İlk eseri “İnsan Olmak İstiyorum” yayımlandığında, Kasımbekov 700 Ruble ödül aldığını ölene kadar unutmaz. Alın teri ile kazandığı parasını evine, annesine götürdüğünde annesi: “Yetim oğlum büyüyüp böyle para kazanmaya mı başladı?” diyerek mutluluktan ağlar. Böylece, öğrenci iken para kazanan Kasımbekov, kirasını kendisi ödeyerek, annesinin geçimini de kendisi sağlar. “İnsan Olmak İstiyorum” öyküsü yazarın kendi hayatından izler taşır. Öykünün başkişisi Asıl, üniversiteye başvurup kazanamayınca köyüne döner. Babasının, oğlunu işe almaları için yöneticilere yalvarmasına şahit olan Asıl, utanır. Gördüğü yozlaşma ve bozuk düzenlerden sonra asıl istediğinin babasının istediği gibi memur olmak değil, “insan olmak” olduğunun farkına varır. Yazarın aynı yıl yazdığı yetim öyküsü de küçük yaşta yetim kalan Kasımbekov’un bilinçaltının dışa vurumudur.
“Memleket”, “Yetim” ve “İnsan Olmak İstiyorum” öyküleri yayımlandıktan sonra nesir dalında yetenekli yazarın geldiğine edebiyat toplumu şahit olur. Çünkü bu öyküler yayımlandıkları yıllarda hem eleştirmenler hem de okurlar tarafından iyi not almıştır.7
Üniversitede okurken köyünü özleyip yazdığı “Memleket”, “Yılkıcının Oğlu”, “Yetim”, “Kavganın Başlaması” eserlerini yazarak ödül kazanır.

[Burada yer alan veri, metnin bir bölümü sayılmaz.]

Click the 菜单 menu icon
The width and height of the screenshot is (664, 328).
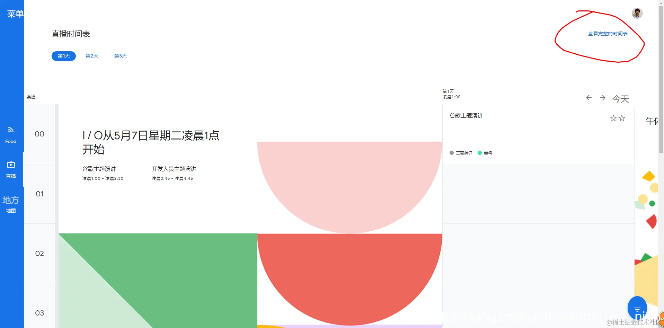[15, 14]
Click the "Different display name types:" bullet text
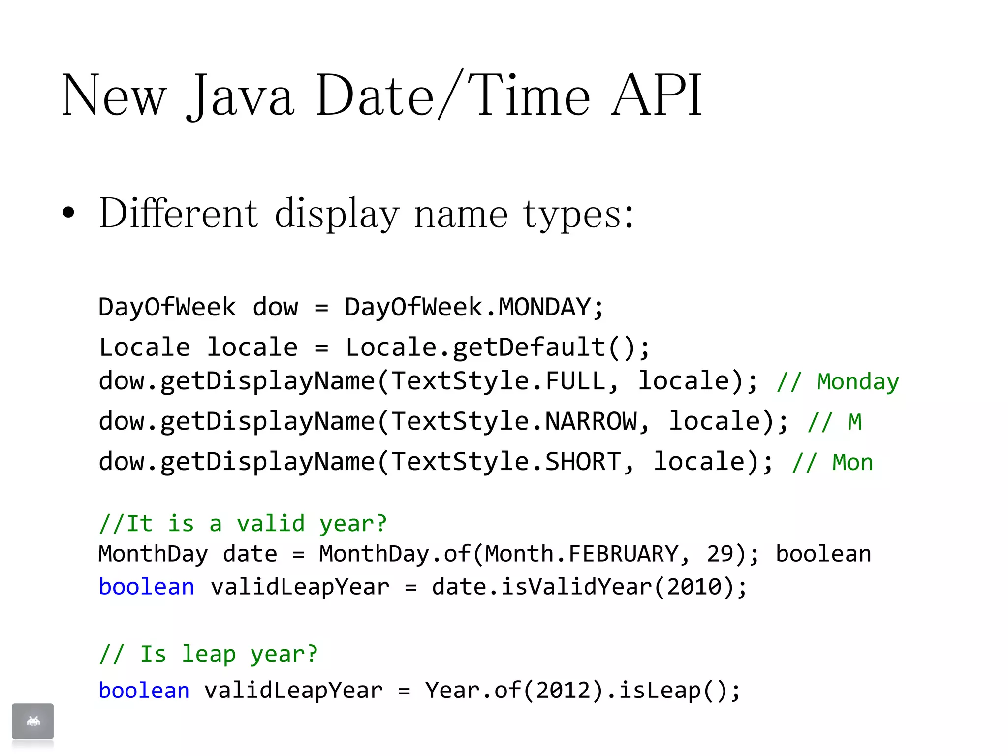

Romanlarını öykülerinden sonra yazmaya başlar.8 Onun öykü yazdığı dönemler yazarlığa ısındığı dönemlerdir. Gençlik ürünü olan bu eserlerde yazarın çevresel ve siyasi faktörlerden etkilendiği izlenimi verir.
Kasımbekov’un oluşum döneminde yazdığı öyküleri ve dergilerde unutulmuş olanları da tespit edilerek bu çalışmada incelendi. Kasımbekov’un bu dönemde yazdığı öykü sayısı on beştir. Bu öykülerden edebi değeri yüksek olanlar; “İnsan Olmak İstiyorum” , “Memleket” “Yetim” ve “Bozkurt” öyküleridir. İncelemede de bu çalışmalar ayrı ayrı değerlendirilerek izlekler etrafında yorumlandı. Yazarın bu öyküler dışında kalan on bir öyküsü tek başlık altından incelendi. Bu öyküleri; “Yılkıcının Oğlu”, “Tokon Ormana Geldiğinde”, “Gece Vakası”, “Dostum Anlasın”, “Taşa vurulan damga”, “Anne”, “Keder”, “Gayret”, “Çilmayra’nın Yakasında”, “Mutluluk veren bölge”, “Kavganın Başlaması”dır. Kasımbekov’un gençlik yıllarında yazdığı bu kısa öykülerinde komünizmin etkisinde kaldığı anlaşılıyor. Yazarın bu hikâyelerinin gün ışığına çıkarılması ve incelenmesi onun oluşum döneminde nelerden etkilendiğinin ve yaratma gücünün anlaşılması noktasında önemlidir. Oluşum dönemi öykülerinde yazar daha çok bireysel konuları işler ve öykülerinin kahramanları genelde çocuklardır. Bunun en önemli nedeni, küçük yaşta babasını kaybeden yetim büyüyen Kasımbekov’un ruhsal dünyasında yaşadığı taramvadır. “Yetim” öyküsünü bu minval üzerine yazmıştır. Öykülerinde görülen bir diğer özellik ise, oğlunu yetiştirmek için her türlü zorluğa göğüs geren “anne arketipi”dir.9 Öykülerinde anneyi kutsallaştırarak yarattığı karakterlere kendi deneyimlerini aktarır. Öykülerinin birçoğunda baba da evinden, ailesinden uzakta ya da ölmüş olarak tasvir edilir. Baba özlemini öykülerinde şimdileştiren Kasımbekov, oluşum dönemi öykülerinde kendi hayatını resmeder. Yazarın öyküleri dışında 1974 yılında yazdığı “Temiz görev” adlı denemesi öyküleri ya da romanları kadar ilgi çekmez.